With a new focus on the use of high-throughput, high technology, next-generation sequencing to identify rare genetic variants that contribute to the development of complex diseases such as high blood pressure, diabetes and cancer, experts at Baylor College of Medicine have found that two methods of confirming associations have different advantages.
“You cannot believe an association which is only observed just once," said Dr. Suzanne Leal, professor of molecular and human genetics at BCM and senior author of a report that appears online today in the American Journal of Human Genetics. “There is always a chance that the finding is a false positive."
Second study backs up finding
Spending time and money following up a false positive result by performing functional studies, for example, would be a waste, she said. Therefore good science not only requires a well-designed initial study (stage 1), but also a well-designed replication (stage 2) study to help to determine whether the initial finding is a true positive.

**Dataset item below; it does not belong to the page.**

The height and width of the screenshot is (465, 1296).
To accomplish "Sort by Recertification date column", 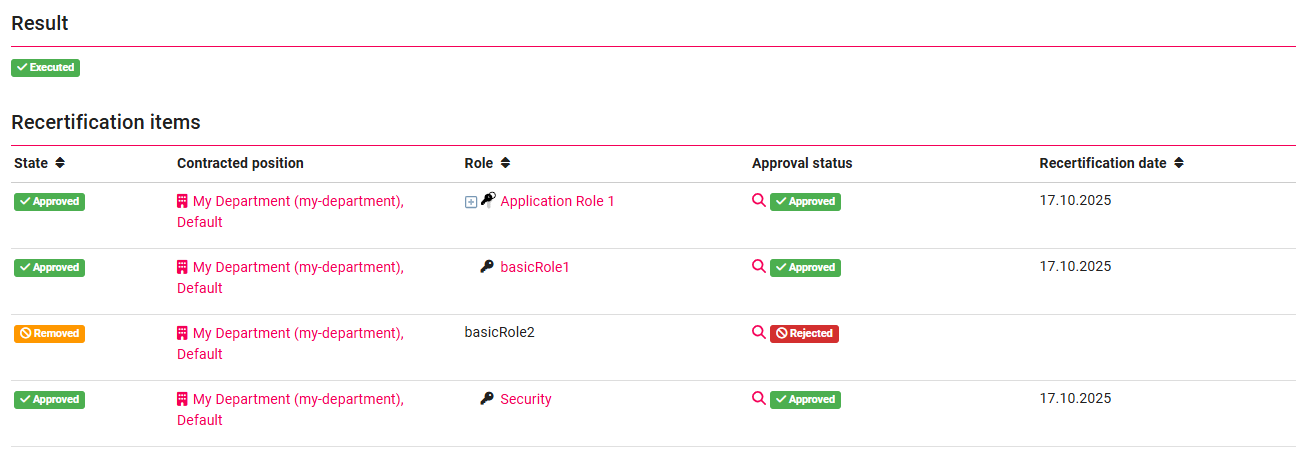I will [x=1179, y=163].
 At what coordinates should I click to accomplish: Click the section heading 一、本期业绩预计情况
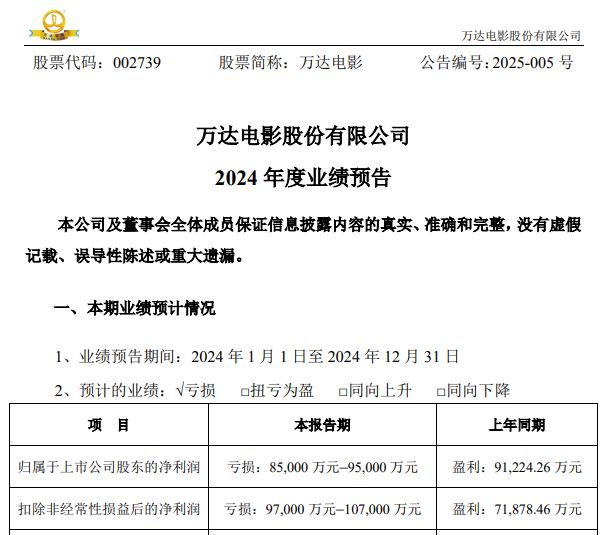tap(133, 307)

At one time, researchers thought that large-scale, genome-wide genotyping projects that looked for associations between complex diseases and common variations would identify most of the gene changes that lead to the major diseases that plague man. After pursuing such studies, they now believe that rare variations also contribute significantly to development of complex disorders. Genetic studies are now focusing on identifying genes for which rare variants are involved in common disease etiology. Good scientific studies depend not only on initial findings but also on replicating initial results, and Leal and her colleagues are seeking the best way to accomplish this.
Many factors affect such determinations
Leal and Dajiang J. Liu (who is a graduate student in statistics at Rice University mentored by Leal), compared two possible methods of confirming associations in an independent stage 2 sample of diseased and disease free individuals:
-Variant-based replication, in which the variants from the sites within a gene identified as associated with the complex disease in the stage 1 study are genotyped in the replication sample and tested for an association with the complex trait.

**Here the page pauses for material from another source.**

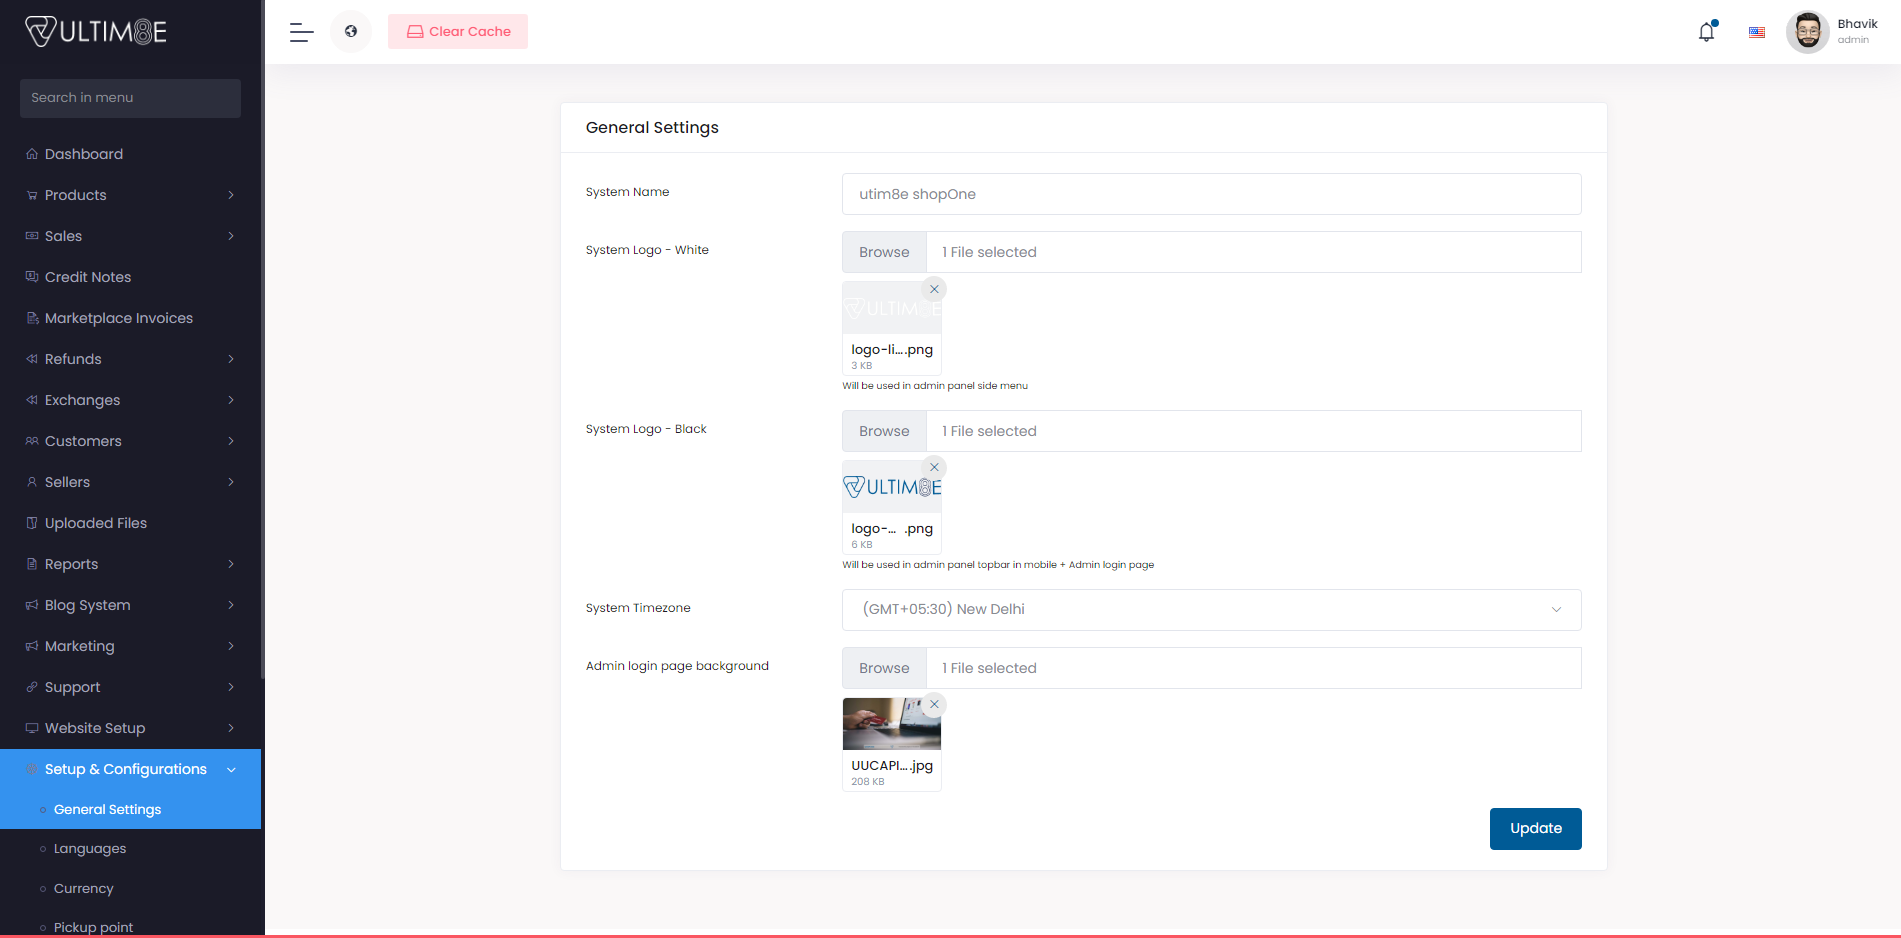1901x938 pixels.
Task: Browse for System Logo White file
Action: (884, 252)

-Sequence-based replication, in which the genetic code of the entire gene region implicated in the stage 1 study are sequenced and both known and newly identified variants are tested for an association to the complex disease in the replication sample.
Comparing two strategies
The technology used for the variant-based method is less expensive and involves “replication in the strict sense of the word," said Leal. “You only follow-up the variants found in stage 1 studies."
The sequence-based approach can find variants that were not observed in the stage 1 study, and initially seemed to be a more powerful approach.
However, when Liu and Leal compared the two strategies, they found that the sequence-based approach was only a little more powerful than the variant-based approach.
“Although we are not finding all the causal variants involved in disease etiology in the stage 1 study, those we do find if the gene is truly associated explain a large part of illness due to the particular gene," said Leal.
One caveat with the variant-based approach is that samples for both stage 1 and 2 must be drawn from the same population, said Leal.
“For rare variants, the spectrum is different among populations, even those of similar ethnic background, for example northern and southern European," she said. “If your stage 1 and 2 samples are being drawn from the same population, variant-based replication allows for a relatively inexpensive means of following-up a large number of genes and might be a good way to carry out your replication study."
Funding for this study came from the National Institutes of Health and the Keck Center Pharmacoinformatics Training Program of the Gulf Coast Consortia. Computation for this research was supported in part by the Shared University Grid at Rice University, which is funded by the National Science Foundation and a partnership between Rice University, Sun Microsystems and Sigma Solutions, Inc.